George Huguely V will remain in prison after a judge denied of his latest attempt to seek early release.
During a virtual hearing in Charlottesville’s federal court Friday, counsel conducted an evidentiary hearing after his lawyers claimed that a dictionary was improperly consulted by the jury that convicted him of second-degree murder in 2012.
Huguely, a former University of Virginia lacrosse player, was found guilty in Charlottesville Circuit Court of killing Yeardley Love, a fellow UVa lacrosse player and Huguely’s on-again, off-again girlfriend. She was found dead in her apartment in May 2010, two weeks before she and Huguely were set to graduate.
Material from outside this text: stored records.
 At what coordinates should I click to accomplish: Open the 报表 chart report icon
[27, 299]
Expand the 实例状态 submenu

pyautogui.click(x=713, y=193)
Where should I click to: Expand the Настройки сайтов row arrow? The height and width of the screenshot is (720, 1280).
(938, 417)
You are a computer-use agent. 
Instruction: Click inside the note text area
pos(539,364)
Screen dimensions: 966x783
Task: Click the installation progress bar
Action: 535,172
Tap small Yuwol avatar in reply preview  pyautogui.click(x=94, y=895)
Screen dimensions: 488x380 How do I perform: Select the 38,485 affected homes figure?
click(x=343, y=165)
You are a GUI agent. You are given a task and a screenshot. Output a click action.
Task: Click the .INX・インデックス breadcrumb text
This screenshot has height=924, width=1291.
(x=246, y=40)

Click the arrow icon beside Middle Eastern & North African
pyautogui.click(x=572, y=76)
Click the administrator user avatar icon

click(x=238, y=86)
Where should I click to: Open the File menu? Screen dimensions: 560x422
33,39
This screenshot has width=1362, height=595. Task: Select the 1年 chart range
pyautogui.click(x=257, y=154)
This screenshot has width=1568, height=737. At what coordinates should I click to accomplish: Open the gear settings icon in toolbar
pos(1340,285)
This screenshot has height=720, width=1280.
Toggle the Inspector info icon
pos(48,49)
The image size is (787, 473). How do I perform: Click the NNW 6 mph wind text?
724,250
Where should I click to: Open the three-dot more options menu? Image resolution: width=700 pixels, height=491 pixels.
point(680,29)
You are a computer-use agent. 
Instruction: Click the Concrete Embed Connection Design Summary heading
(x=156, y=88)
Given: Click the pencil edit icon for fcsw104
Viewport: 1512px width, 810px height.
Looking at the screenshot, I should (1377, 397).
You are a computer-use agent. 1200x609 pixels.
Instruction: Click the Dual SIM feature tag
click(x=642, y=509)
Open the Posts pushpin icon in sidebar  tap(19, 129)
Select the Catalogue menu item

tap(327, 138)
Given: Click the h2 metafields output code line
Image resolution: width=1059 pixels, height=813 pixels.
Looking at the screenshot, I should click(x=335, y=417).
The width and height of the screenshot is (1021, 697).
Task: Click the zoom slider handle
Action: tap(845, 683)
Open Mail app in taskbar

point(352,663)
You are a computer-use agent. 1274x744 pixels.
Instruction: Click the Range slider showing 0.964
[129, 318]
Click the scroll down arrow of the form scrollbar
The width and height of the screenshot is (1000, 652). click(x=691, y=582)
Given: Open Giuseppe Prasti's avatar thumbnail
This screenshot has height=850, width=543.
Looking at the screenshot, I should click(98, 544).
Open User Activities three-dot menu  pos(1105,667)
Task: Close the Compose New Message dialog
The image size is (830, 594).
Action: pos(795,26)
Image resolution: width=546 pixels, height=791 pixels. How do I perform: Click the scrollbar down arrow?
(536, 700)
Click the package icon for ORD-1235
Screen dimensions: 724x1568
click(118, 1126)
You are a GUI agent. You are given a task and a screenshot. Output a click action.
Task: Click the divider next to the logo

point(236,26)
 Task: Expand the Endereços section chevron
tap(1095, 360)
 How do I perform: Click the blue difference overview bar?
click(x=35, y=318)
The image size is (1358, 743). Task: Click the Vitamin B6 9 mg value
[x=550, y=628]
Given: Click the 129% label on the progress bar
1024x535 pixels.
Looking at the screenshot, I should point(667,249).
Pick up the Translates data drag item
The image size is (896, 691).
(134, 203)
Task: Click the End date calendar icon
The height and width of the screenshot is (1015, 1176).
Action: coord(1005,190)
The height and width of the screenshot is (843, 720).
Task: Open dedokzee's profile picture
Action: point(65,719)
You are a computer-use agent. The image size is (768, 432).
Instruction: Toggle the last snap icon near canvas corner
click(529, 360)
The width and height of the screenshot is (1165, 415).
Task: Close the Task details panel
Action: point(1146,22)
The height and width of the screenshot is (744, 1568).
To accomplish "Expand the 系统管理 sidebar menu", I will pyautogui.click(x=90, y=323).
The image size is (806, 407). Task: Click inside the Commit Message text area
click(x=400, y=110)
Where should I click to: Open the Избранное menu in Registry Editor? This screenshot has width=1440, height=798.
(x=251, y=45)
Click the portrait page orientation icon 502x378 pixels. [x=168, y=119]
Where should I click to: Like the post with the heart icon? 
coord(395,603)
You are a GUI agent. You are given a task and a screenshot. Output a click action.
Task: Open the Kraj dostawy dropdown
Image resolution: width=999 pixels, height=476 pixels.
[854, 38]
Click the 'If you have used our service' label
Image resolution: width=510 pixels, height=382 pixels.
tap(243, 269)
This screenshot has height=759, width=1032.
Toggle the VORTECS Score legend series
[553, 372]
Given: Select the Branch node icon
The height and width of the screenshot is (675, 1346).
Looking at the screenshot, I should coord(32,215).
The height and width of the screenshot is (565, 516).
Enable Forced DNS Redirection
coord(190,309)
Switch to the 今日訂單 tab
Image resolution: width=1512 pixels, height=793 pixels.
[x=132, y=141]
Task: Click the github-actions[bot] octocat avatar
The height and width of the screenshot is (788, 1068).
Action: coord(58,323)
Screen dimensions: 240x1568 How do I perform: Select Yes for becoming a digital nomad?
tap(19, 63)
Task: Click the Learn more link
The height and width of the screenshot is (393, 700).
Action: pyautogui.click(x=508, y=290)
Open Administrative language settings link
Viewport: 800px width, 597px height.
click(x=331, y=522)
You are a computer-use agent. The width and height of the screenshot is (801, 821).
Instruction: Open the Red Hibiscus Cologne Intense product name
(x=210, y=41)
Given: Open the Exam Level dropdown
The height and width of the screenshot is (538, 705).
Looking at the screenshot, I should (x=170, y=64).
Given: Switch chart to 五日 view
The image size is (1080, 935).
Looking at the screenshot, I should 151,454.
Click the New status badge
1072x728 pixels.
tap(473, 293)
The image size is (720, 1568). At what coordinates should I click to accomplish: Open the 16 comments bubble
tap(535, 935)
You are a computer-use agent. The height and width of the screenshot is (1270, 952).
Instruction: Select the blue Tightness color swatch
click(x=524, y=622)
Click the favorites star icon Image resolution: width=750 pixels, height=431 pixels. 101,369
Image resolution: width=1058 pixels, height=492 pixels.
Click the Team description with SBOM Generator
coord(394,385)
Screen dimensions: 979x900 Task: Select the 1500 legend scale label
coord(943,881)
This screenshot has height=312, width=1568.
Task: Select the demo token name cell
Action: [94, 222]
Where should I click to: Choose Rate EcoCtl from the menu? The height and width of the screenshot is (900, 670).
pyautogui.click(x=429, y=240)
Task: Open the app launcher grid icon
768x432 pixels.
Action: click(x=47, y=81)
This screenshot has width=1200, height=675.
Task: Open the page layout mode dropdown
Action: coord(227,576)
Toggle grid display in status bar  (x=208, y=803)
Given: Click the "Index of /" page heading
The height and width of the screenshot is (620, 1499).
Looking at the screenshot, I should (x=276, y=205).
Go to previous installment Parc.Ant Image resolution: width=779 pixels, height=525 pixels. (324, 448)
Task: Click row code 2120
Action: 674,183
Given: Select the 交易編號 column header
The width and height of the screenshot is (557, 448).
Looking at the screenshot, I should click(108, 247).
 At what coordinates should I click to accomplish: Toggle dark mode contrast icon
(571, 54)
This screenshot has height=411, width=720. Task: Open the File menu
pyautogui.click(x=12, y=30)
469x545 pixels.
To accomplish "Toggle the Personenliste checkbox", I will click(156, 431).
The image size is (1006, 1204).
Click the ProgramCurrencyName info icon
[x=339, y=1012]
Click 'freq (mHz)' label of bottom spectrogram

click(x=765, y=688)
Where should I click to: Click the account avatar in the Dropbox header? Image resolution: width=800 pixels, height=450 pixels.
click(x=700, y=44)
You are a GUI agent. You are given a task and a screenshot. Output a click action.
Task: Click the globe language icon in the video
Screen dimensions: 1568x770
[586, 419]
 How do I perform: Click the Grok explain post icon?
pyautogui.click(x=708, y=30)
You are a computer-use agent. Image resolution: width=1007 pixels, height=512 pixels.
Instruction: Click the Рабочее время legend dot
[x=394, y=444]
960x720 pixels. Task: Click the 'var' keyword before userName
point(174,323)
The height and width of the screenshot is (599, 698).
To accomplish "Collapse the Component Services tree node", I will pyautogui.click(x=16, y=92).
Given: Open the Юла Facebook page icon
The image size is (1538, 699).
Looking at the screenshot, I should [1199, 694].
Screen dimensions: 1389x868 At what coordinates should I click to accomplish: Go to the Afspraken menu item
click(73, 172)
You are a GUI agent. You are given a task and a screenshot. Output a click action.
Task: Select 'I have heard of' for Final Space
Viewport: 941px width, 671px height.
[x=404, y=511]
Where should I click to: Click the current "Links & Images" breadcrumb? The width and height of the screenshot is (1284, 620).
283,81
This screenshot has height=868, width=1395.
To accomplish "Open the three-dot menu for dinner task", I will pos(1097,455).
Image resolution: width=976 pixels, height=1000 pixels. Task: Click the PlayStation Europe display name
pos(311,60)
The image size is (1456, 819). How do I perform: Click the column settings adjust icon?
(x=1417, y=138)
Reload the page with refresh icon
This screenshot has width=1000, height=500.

In the years since the trial, Huguely has attempted to appeal the case several times, and in 2015, he appealed the case to the U.S. Supreme Court, which refused his petition for certiorari on his claim that the circuit court denied his right to counsel by forcing him to proceed in the absence of his retained counsel of choice.
With direct methods of appeal exhausted, counsel for Huguely in April filed a writ of habeas corpus—a court order demanding that the director of the Virginia Department of Corrections deliver a prisoner to the court and show a valid reason for the person’s detention. The writ, filed in the U.S. District Court for the Western District of Virginia, alleges a swath of Sixth Amendment violations. The Sixth Amendment guarantees the right to a speedy and public trial.
The filing argued that the court should vacate Huguely’s conviction and sentence or order an evidentiary hearing, the latter of which was granted. This attempt followed the denial of a writ of habeas corpus in Charlottesville Circuit Court in 2018.
During the Frida hearing, counsel for Huguely called upon a juror from the 2012 trial to testify about what she could remember about a dictionary being used during the original trial.
The juror, identified only by the initials K.C., testified that she recalled a dictionary being consulted, though she could recall few details about the book other than that it was bound and had been held by a different juror.
“There were a few questions about what the word malice meant and, just to be clear, a dictionary was asked for,” she said.
Expanding on that memory, K.C. said the dictionary was consulted to “clarify,” the meaning of malice and, when answering questions about previous affidavits, said she remembered the dictionary being held up and read from by a male juror with long hair.
During cross examination by Assistant Attorney General Alice A. Lloyd, K.C. was asked to read from a packet of instructions provided to each juror. Within the packet of instructions was the word malice and its definition for purposes of adjudication, something K.C. confirmed during her testimony.
K.C. was the only witness called during Friday’s hearing but was one of more than two dozen individuals deposed as part of the pre-hearing efforts. Along with K.C., all the jurors and all but two court deputies who worked the trial were asked about whether they remembered a dictionary being consulted; all answered that they did not, including the sole male juror with long hair.
“Juror 17 testified that he was the only juror with long hair and that he did not have or receive or read from a dictionary. He did not consult a dictionary and he did not see a dictionary in the room,” Senior Assistant Attorney General Leah Darron said. “He did not have or use a large hardback dictionary and said that if someone identified him as reading from a big, blue dictionary, that would not be true.”
Jonathan Sheldon, Huguely’s attorney, argued that although no other jurors remembered there being a dictionary in the room, several said that a dictionary may have been requested and one other juror said that one was requested.
“To you and I and to the lawyers in the case, a dictionary in the room is an extraordinary event and it is something that is surprising to us because it shouldn’t happen,” Sheldon said. “But I think my point here is it is not surprising to a juror. There is no reason to a juror that a dictionary should be prohibited or is unusual at all.”
After taking a brief recess to collect his thoughts, U.S. District Judge Thomas T. Cullen returned to the virtual hearing and denied Huguely’s petition.
Cullen said that he granted the evidentiary hearing because the state court had failed to adequately develop the record. With the record now well-developed, Cullen said he heard no credible evidence that a dictionary was used to define malice during the jury’s deliberations.
“Even assuming [K.C.’s] testimony is credible, she is simply and vastly outnumbered,” he said. “Three jurors are certain that there was no dictionary and the other eight have no recollection of a dictionary. The accounts of these witnesses are no less detail contained or fewer issues of reliability than [K.C.].”
Following Cullen’s findings, counsel for Huguely made a motion for certificate of appealability on the dictionary claim and on two previously dismissed ineffective counsel claims.
Huguely remains imprisoned at the State Farm Enterprise Unit in Powhatan County and is currently set for release in 2030.